◆ Texte ◆
******************************

CA Aix-en-Provence, 2e ch., 8 février 2007, n° 05-07696
AIX-EN-PROVENCE
Arrêt
Confirmation
PARTIES
Demandeur :
Dynamique Provençale (SAS)
Défendeur :
Les Trois Abeilles (SA)
COMPOSITION DE LA JURIDICTION
Président :
M. Simon
Conseillers :
MM. Fohlen, Jacquot
Avoués :
SCP Latil-Penarroya-Latil-Alligier, SCP Primout-Faivre
Avocats :
Mes Keusseyan-Bonacina, Me Brosse
Faits, procédure et prétentions des parties
La SAS Dynamique Provençale, qualifiée de " revendeur " et la SA Les Trois Abeilles, qualifiée de " fournisseur " ont entretenu des relations commerciales depuis 1994, formalisées dans un contrat dit de " collaboration " du 1er juillet 1994, puis au dernier état des relations dans un contrat dit " d'approvisionnement privilégié " du 20 janvier 2000. Principalement, la SA Les Trois Abeilles avait confié à la SAS Dynamique Provençale l'exclusivité de sa marque déposée "Le Gourmand Provençal" sur un certain secteur géographique et la distribution par les soins de la SAS Dynamique Provençale d'une gamme de produits de confiserie (nougats, calissons...) auprès des " commerces de gros ". La rupture de la relation commerciale est intervenue dans des circonstances aujourd'hui controversées, au cours de l'année 2003.
Par jugement contradictoire en date du 14 février 2005, le Tribunal de commerce d'Aix-en-Provence a condamné la SAS Dynamique Provençale à payer à la SA Les Trois Abeilles la somme de 12 468,34 euro avec intérêts au taux légal à compter du 1er juillet 2003, au titre de factures impayées pour fournitures de marchandises intervenues au mois de mars 2003 et la somme de 500 euro au titre de l'article 700 du nouveau Code de procédure civile et a débouté la SAS Dynamique Provençale de ses demandes en dommages et intérêts pour rupture brutale de la relation commerciale et pour violation de la clause de non-concurrence après la cessation de la relation commerciale.
La SAS Dynamique Provençale a régulièrement fait appel de cette décision dans les formes et délai légaux.

******************************

◆ Consigne ◆
Recopiez le passage de l'arrêt qui commence par « Par jugement contradictoire » et se poursuit jusqu'à « la relation commerciale. ». Les lignes de données ne sont pas nécessaires.

[Enregistrements d'éléments d'interface]
******************************

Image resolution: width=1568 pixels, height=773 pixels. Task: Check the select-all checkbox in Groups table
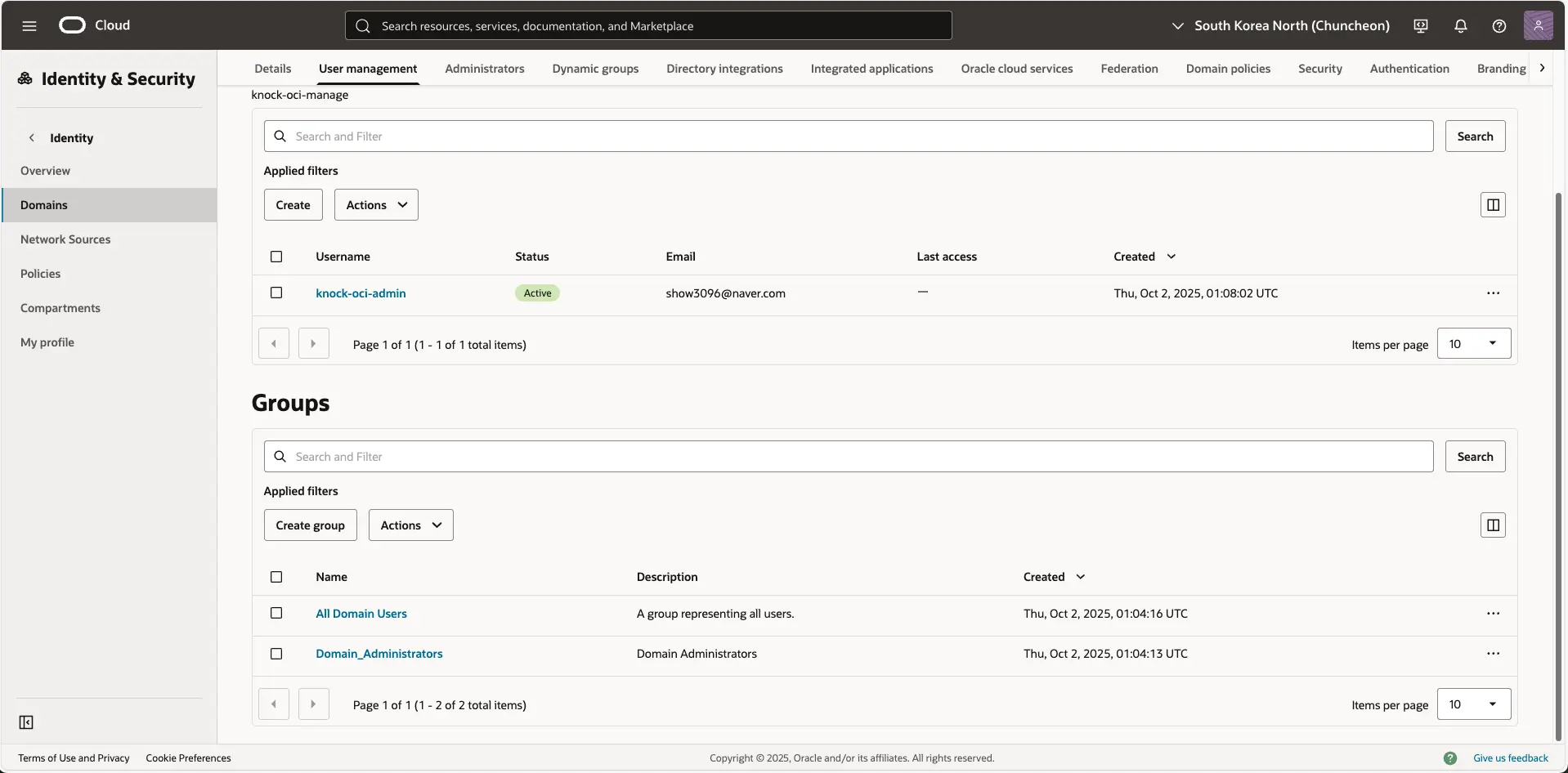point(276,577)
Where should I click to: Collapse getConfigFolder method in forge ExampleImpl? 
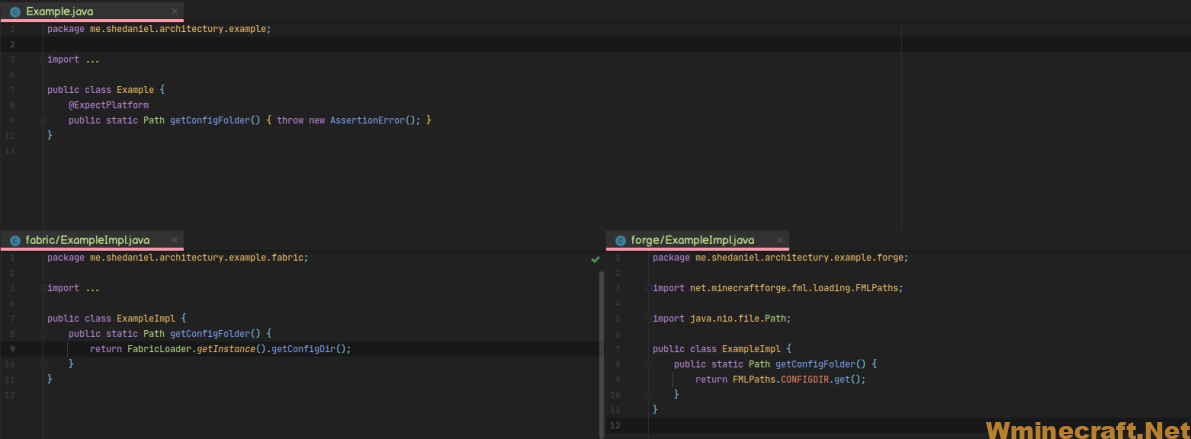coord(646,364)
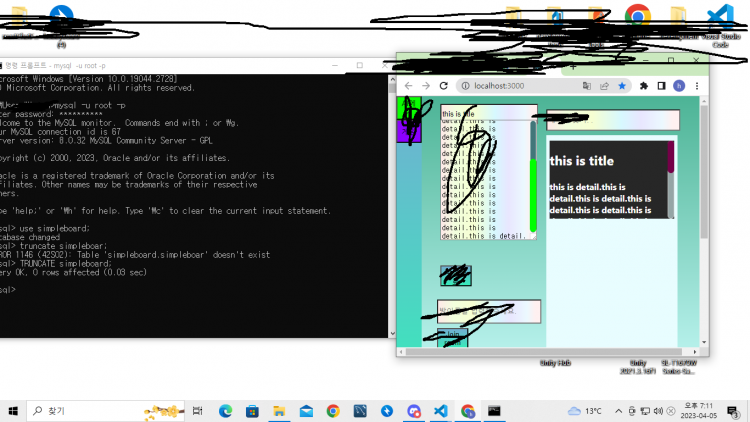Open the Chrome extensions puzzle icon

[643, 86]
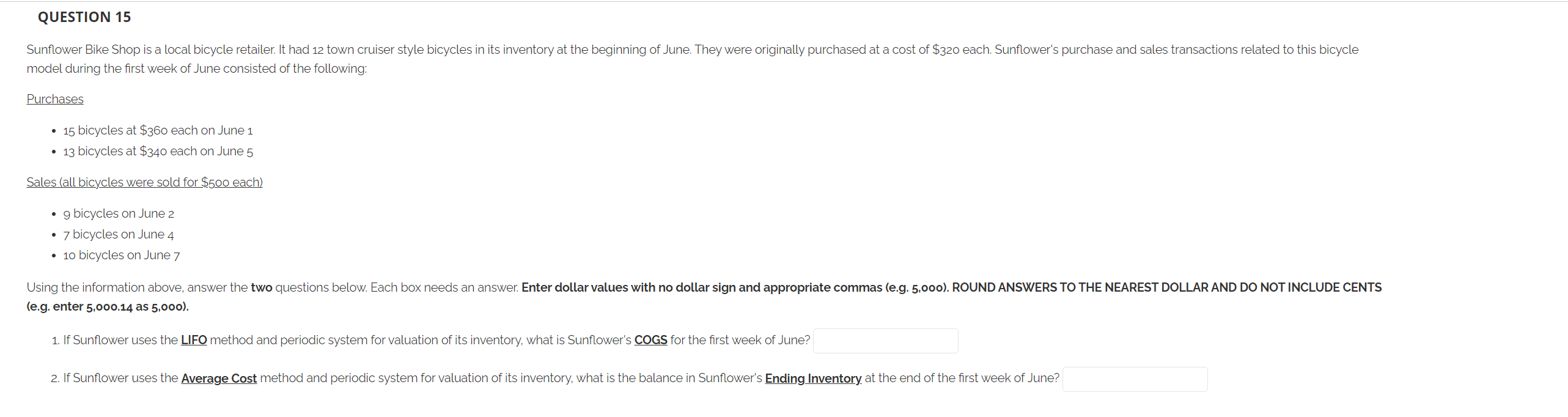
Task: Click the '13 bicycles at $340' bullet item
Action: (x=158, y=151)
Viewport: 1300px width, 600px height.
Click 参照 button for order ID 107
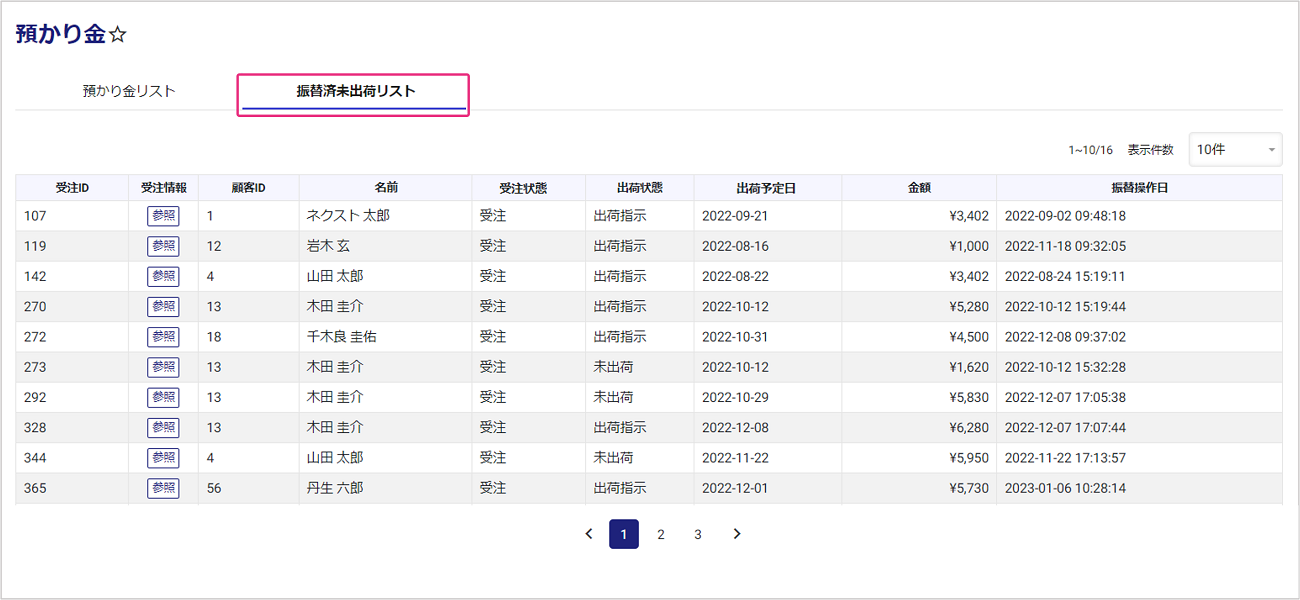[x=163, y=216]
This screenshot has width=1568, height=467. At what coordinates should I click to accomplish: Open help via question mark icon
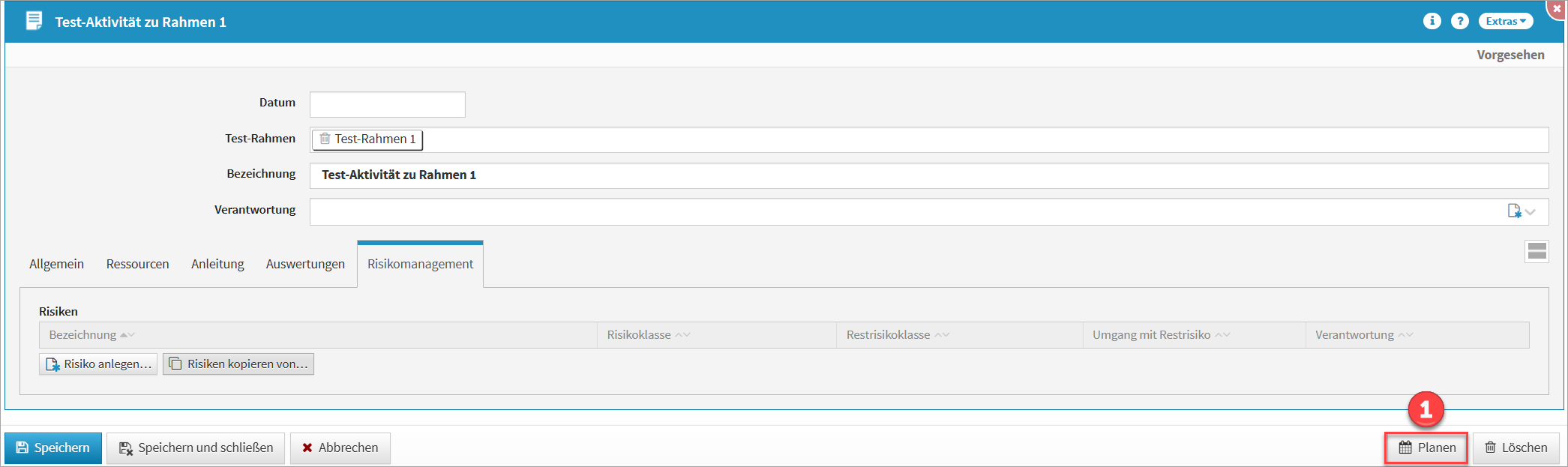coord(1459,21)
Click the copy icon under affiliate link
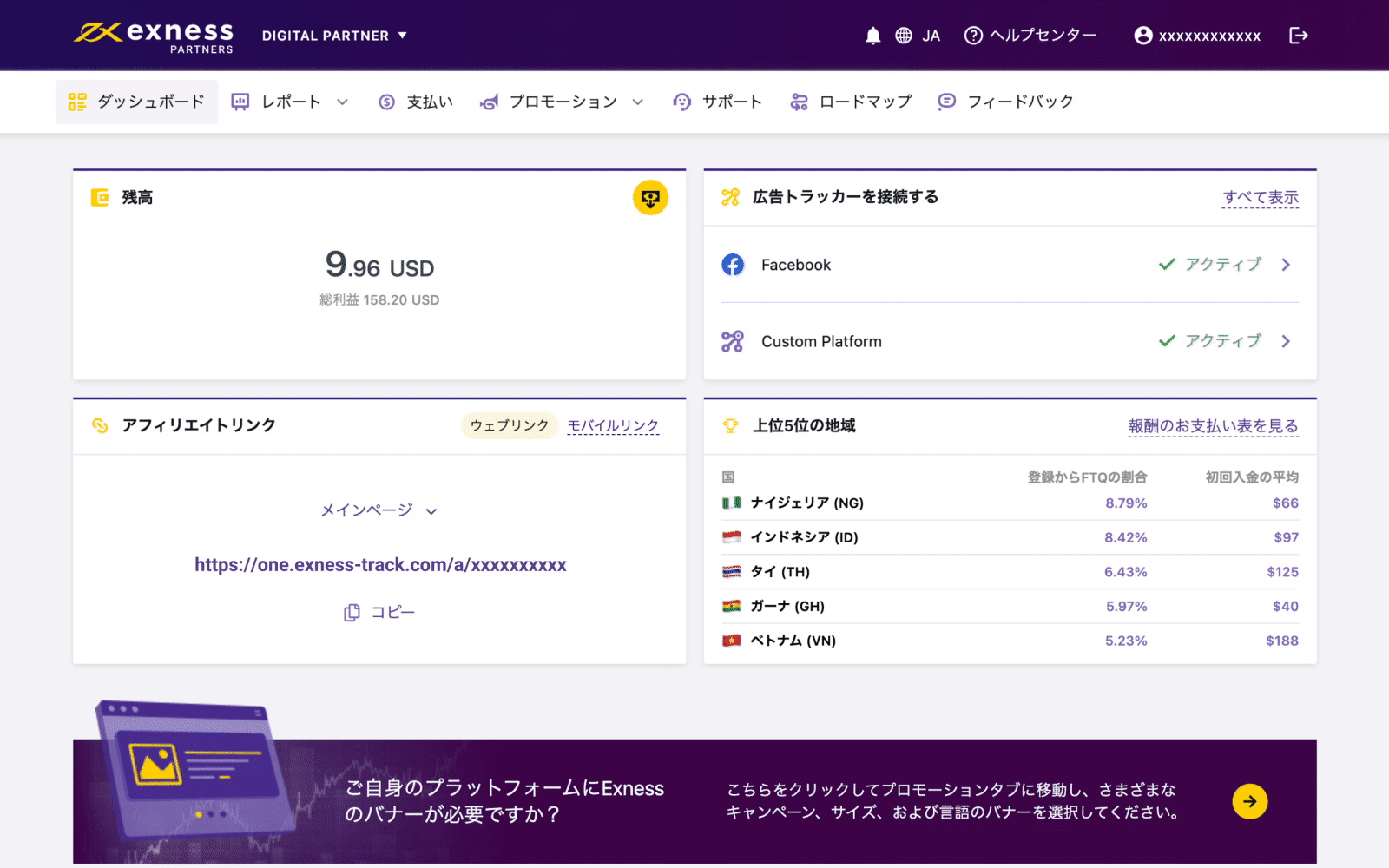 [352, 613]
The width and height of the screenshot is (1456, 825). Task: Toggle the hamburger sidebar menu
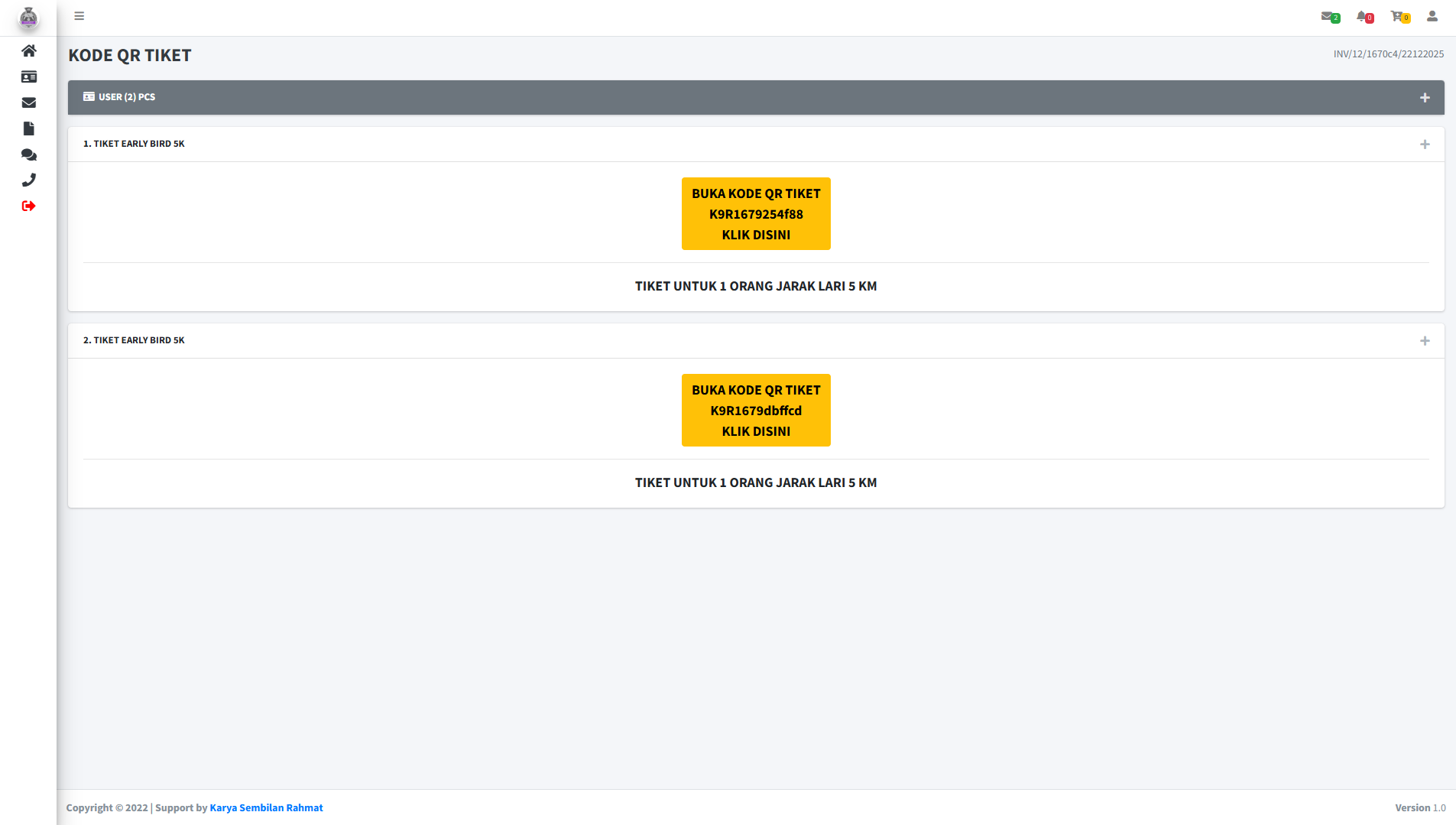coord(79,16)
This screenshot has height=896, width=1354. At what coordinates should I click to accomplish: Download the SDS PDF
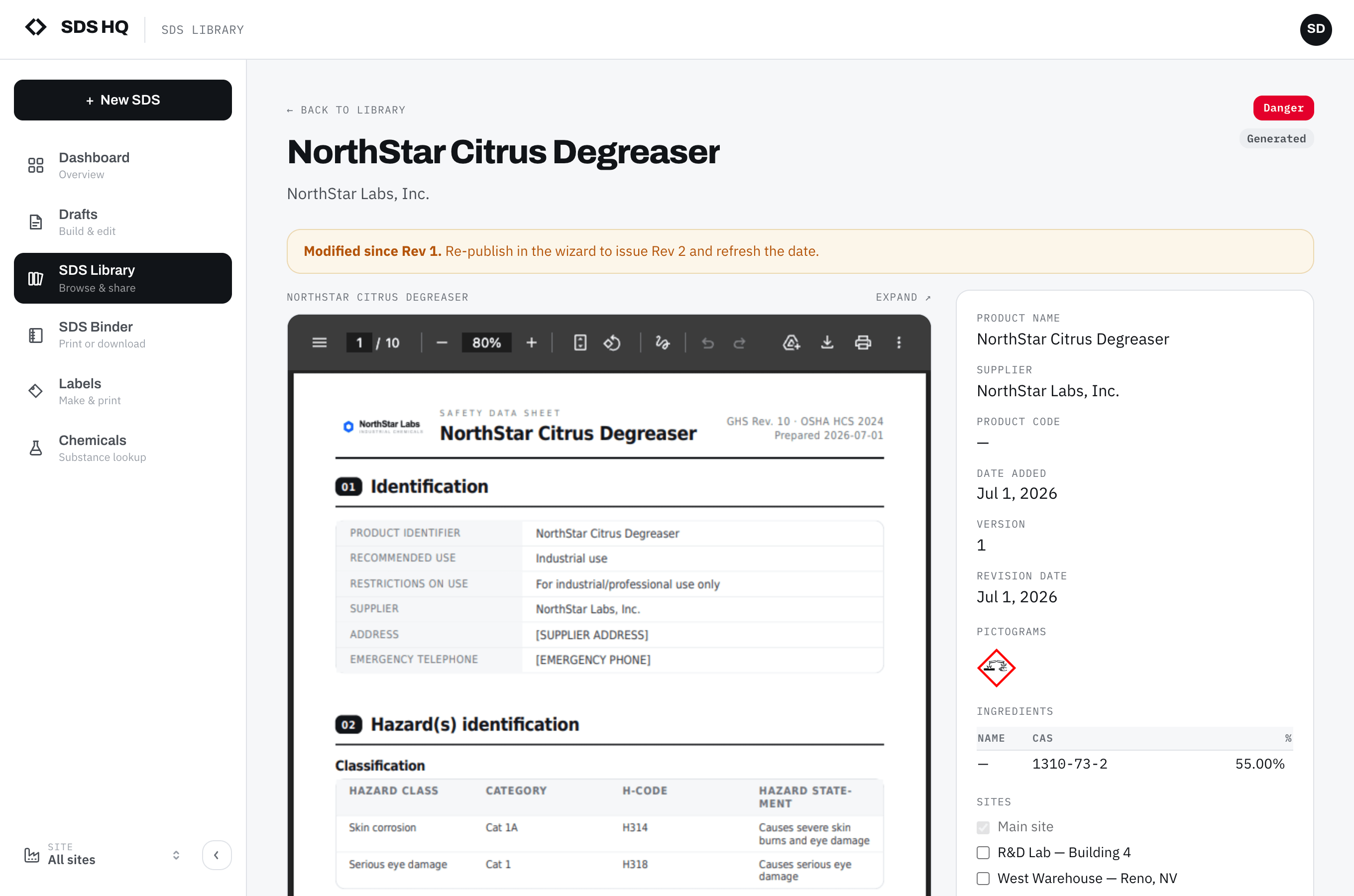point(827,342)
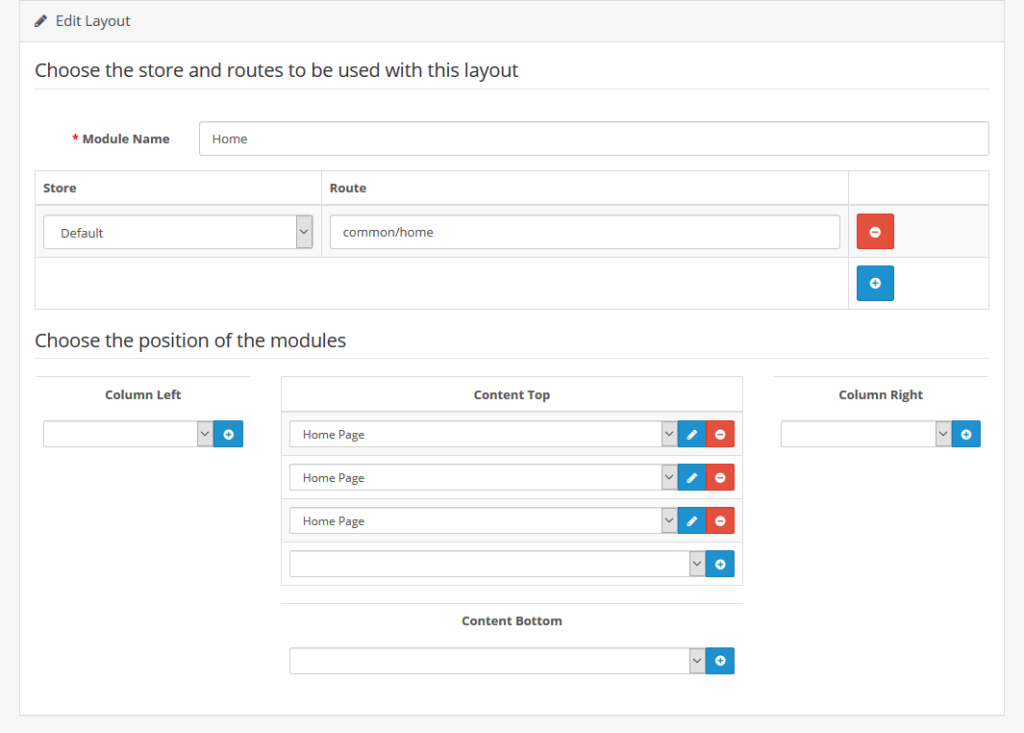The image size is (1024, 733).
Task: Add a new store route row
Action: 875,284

******************************

◆ Réponse attendue ◆
Par jugement contradictoire en date du 14 février 2005, le Tribunal de commerce d'Aix-en-Provence a condamné la SAS Dynamique Provençale à payer à la SA Les Trois Abeilles la somme de 12 468,34 euro avec intérêts au taux légal à compter du 1er juillet 2003, au titre de factures impayées pour fournitures de marchandises intervenues au mois de mars 2003 et la somme de 500 euro au titre de l'article 700 du nouveau Code de procédure civile et a débouté la SAS Dynamique Provençale de ses demandes en dommages et intérêts pour rupture brutale de la relation commerciale et pour violation de la clause de non-concurrence après la cessation de la relation commerciale.